Instructions to follow
Each line of the material below that holds the word "Given" needs to be copied.

Provided records
══════

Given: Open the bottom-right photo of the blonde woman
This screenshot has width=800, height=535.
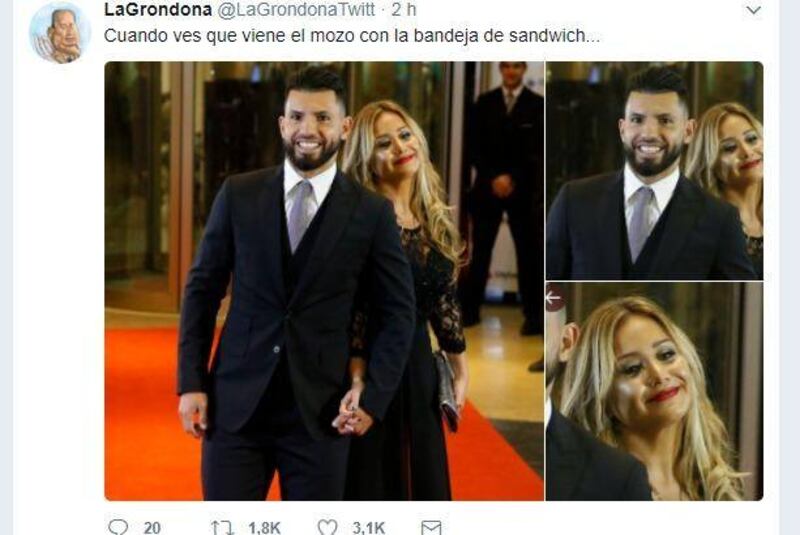Looking at the screenshot, I should [655, 391].
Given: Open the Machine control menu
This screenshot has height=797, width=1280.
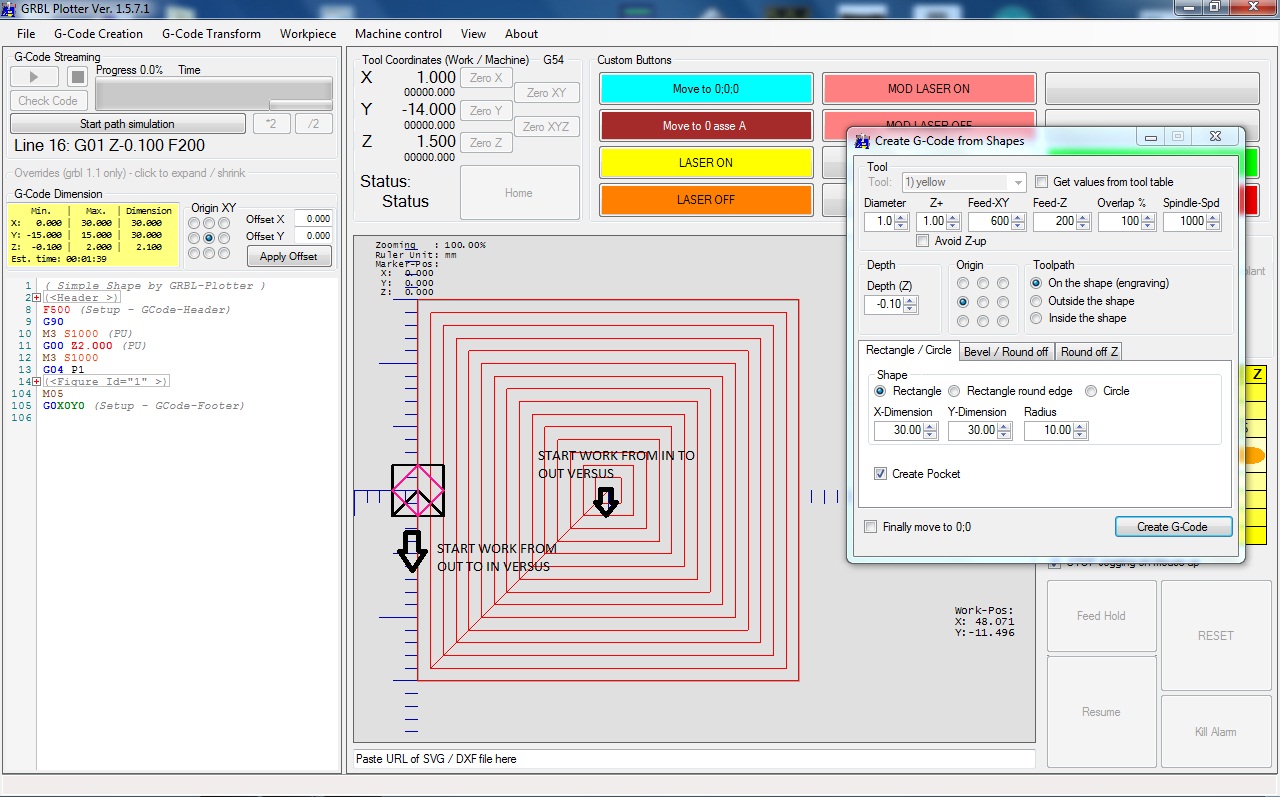Looking at the screenshot, I should tap(399, 34).
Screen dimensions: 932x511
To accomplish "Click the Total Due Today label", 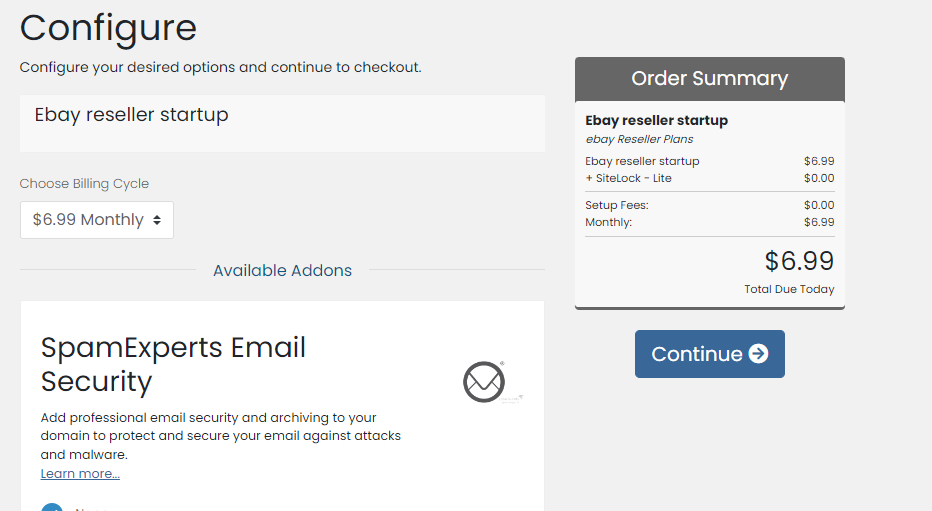I will (789, 289).
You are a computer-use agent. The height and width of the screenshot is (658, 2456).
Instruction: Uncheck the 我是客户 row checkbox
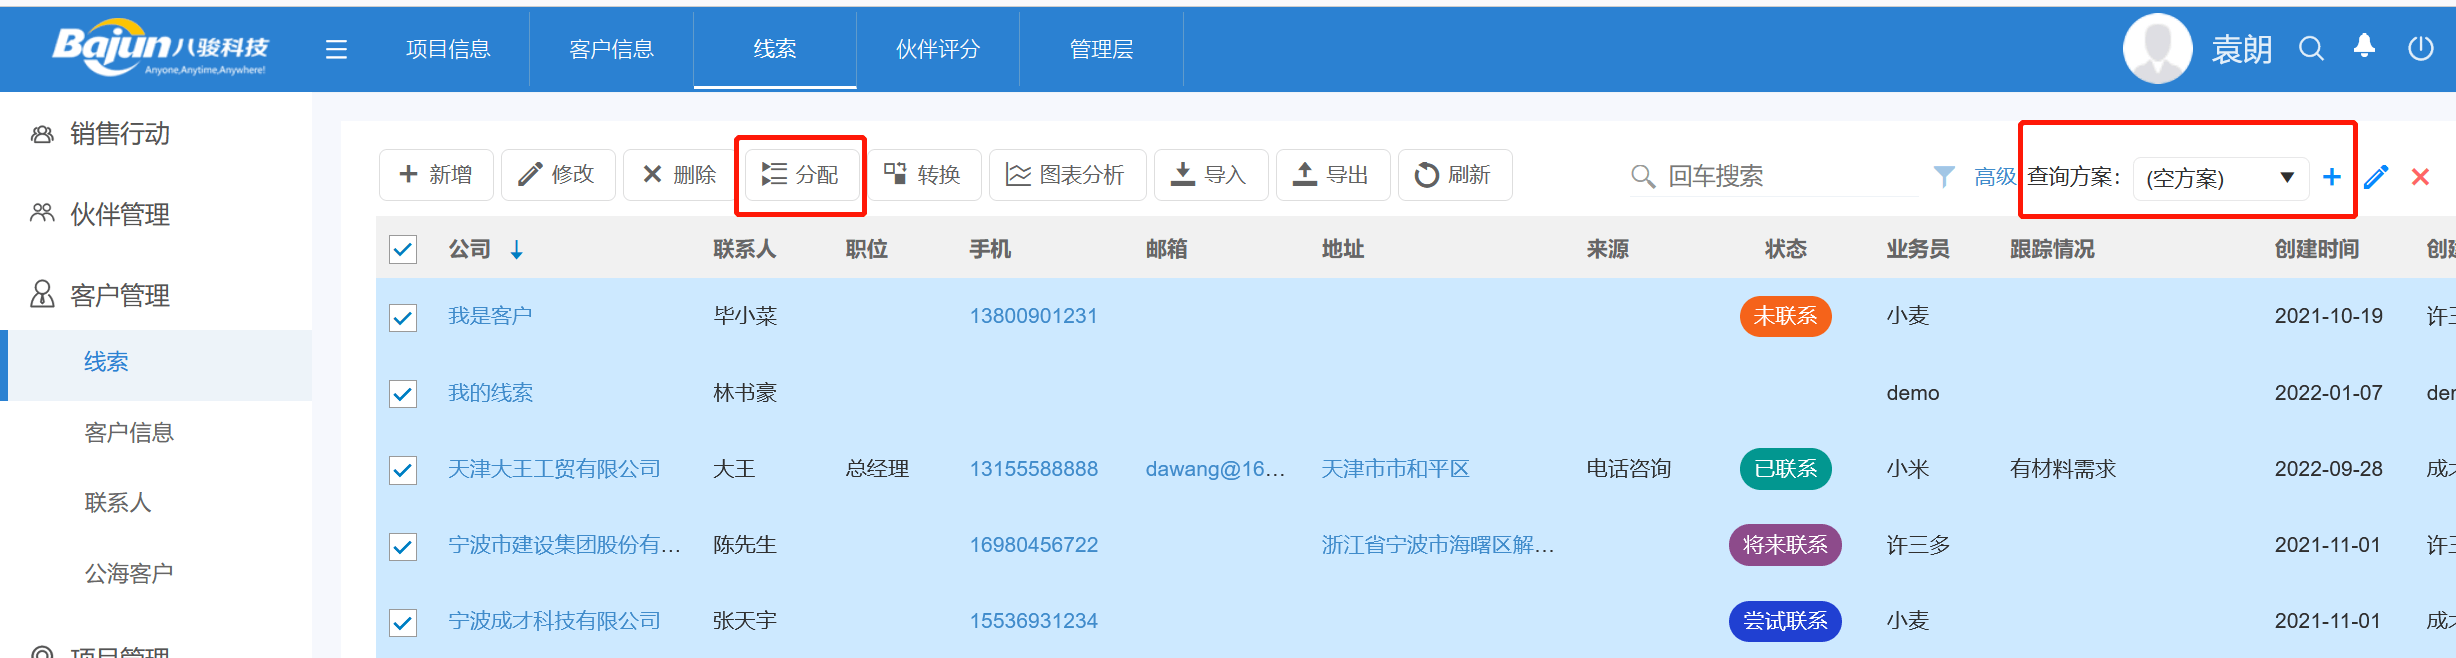point(403,317)
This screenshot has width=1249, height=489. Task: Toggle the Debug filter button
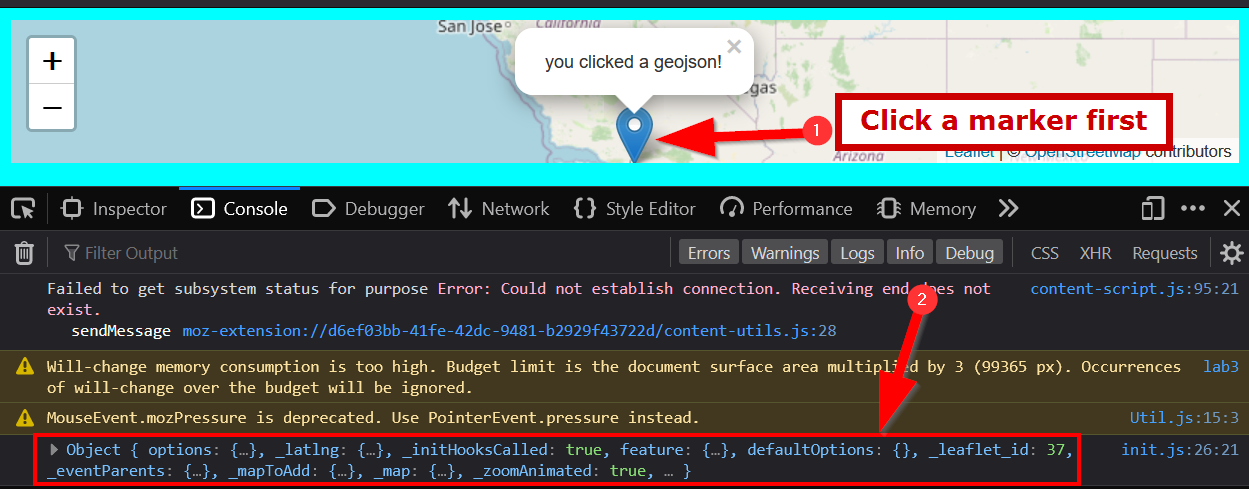pyautogui.click(x=969, y=253)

══════

Exercise result
Given: Open the bottom-right photo of the blonde woman
Given: Open the Machine control menu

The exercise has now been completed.